Don't track sodium, I get plenty though. I even add salt to my intra workout shake. I sweat a decent amount, so much is lost that way, need to replenish it. 

2200 mgs/day would be almost impossibly low for me to hit. Not all foods list their sodium content, so I don't truly know how much I get anyway. Especially whole foods, if you're tracking on an app like MFP. Good luck getting an accurate count.


----------



## Jin (Jan 20, 2020)

More sodium may help your cramps.


----------



## CantTouchThis (Jan 20, 2020)

CJ275 said:


> Don't track sodium, I get plenty though. I even add salt to my intra workout shake. I sweat a decent amount, so much is lost that way, need to replenish it.
> 
> 2200 mgs/day would be almost impossibly low for me to hit. Not all foods list their sodium content, so I don't truly know how much I get anyway. Especially whole foods, if you're tracking on an app like MFP. Good luck getting an accurate count.



I tend only stick to foods/products that list macros. Things like rice, pasta, potatos, quinoa, oats etc for carbs. Chicken, fish, cheese/eggs for protein and peanuts, oil, cheese again for fats.

I'll have a bunch of other foods, but this is what I've consumed recently lmao so that's all I can think to list. I use MFP but I input all the calories and macros into it. The amount of bullshit you see in that app from other users really amazes me.


----------



## CantTouchThis (Jan 20, 2020)

Jin said:


> More sodium may help your cramps.



Agreed. I tend to bloat when consuming a lot of sodium a day which is why I keep it moderately low. I'll up it to 2800 a day and see where that takes me for now.


----------



## bigdog (Jan 20, 2020)

I don't track it but I know it's well over 2200. Lower sodium and not drinking enough water will get me cramping like a mofo too


----------



## snake (Jan 21, 2020)

I take in more then I need. I think in a normal health person, sodium is blamed for too many problems.  Just my observation.

As for the cramps, especially night cramps, look into pineapple. Let me know how ya make out.


----------



## CptFKNplanet (Jan 21, 2020)

3500ish calories and 2355mg of sodium according to MFP. That's not even close to accurate though. I use a lot of Tapatio and add salt to most things when cooking. I also drink ~1 gallon of water and pee every 10 seconds... and I sweat enough to probably be diagnosed with hyperhidrosis.


----------



## Spongy (Jan 21, 2020)

CantTouchThis said:


> Agreed. I tend to bloat when consuming a lot of sodium a day which is why I keep it moderately low. I'll up it to 2800 a day and see where that takes me for now.

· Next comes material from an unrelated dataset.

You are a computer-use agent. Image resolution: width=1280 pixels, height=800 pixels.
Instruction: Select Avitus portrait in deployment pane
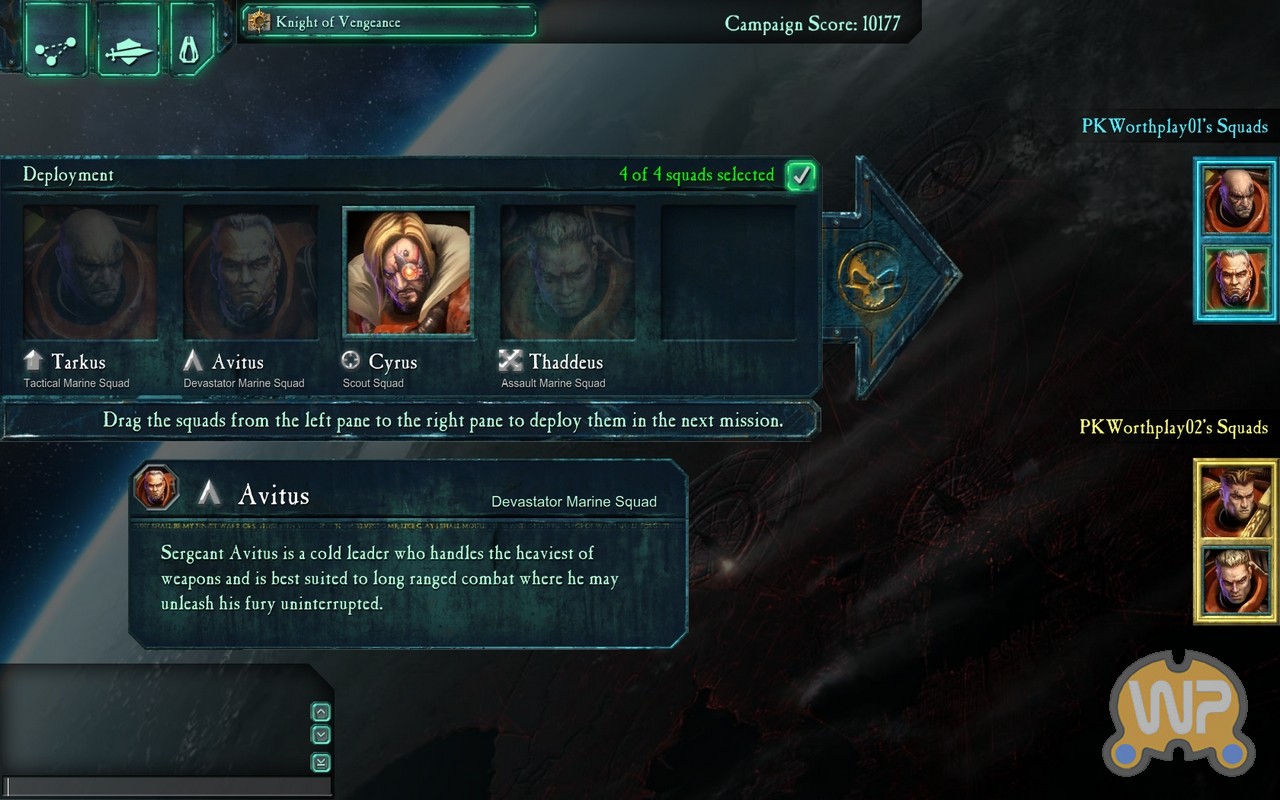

Who cares if you bloat?  I dont track sodium unless I'm in the final weeks of contest prep.

I'm trying to gain quality muscle in the offseason and with that comes bloat.

I walk around like the ****ing michelin man in offseason but come in drier than hell for the show.  You can eliminate. lost so easily if you need to.  These asshats on instagram walking around peeled all year long are on some seriously harsh compounds nonstop.  Watch what happens in the next decade in terms of health.

Bottom line, no successful coach is cutting out sodium in the offseason.  If your concerned about a photo shoot or beach vacation just do a quick 2 week prep and the bloat is gone.


----------



## snake (Jan 21, 2020)

CptFKNplanet said:


> ... I also drink ~1 gallon of water and pee every 10 sec.



That's a lot of pee to drink. :32 (20):


----------



## CptFKNplanet (Jan 21, 2020)

snake said:


> That's a lot of pee to drink. :32 (20):


----------



## j2048b (Jan 21, 2020)

i tend to stick with sodium additives that are iodine type, helps the thyroid as well especially if ur dieting etc.... pink salt or good ol white salt with iodine in it and it helps me mood a tad bit as well, prolly why ive been a pita lately.... not enough iodine.... if i take it and then dont for a few days i get very irritable etc....


----------



## Grizzly911 (Jan 21, 2020)

Sodium is basically in everything these days, lol.


----------



## CantTouchThis (Jan 21, 2020)

snake said:


> I take in more then I need. I think in a normal health person, sodium is blamed for too many problems.  Just my observation.
> 
> As for the cramps, especially night cramps, look into pineapple. Let me know how ya make out.



Interesting. I will trial this!


----------



## TheSpectre (Jan 21, 2020)

Sufficient potassium rids the body of excess sodium.  Simple biology 101.  Most Americans get far too much sodium and not quite enough potassium.  Magnesium is the larger problem, though. 50 to %60 of the US population is deficient in it.


----------



## Iron1 (Jan 21, 2020)

TheSpectre said:


> Sufficient potassium rids the body of excess sodium.  Simple biology 101.  Most Americans get far too much sodium and not quite enough potassium.  Magnesium is the larger problem, though. 50 to %60 of the US population is deficient in it.



Thank you. I was coming in to post about the importance of maintaining balance with electrolytes to help prevent cramping.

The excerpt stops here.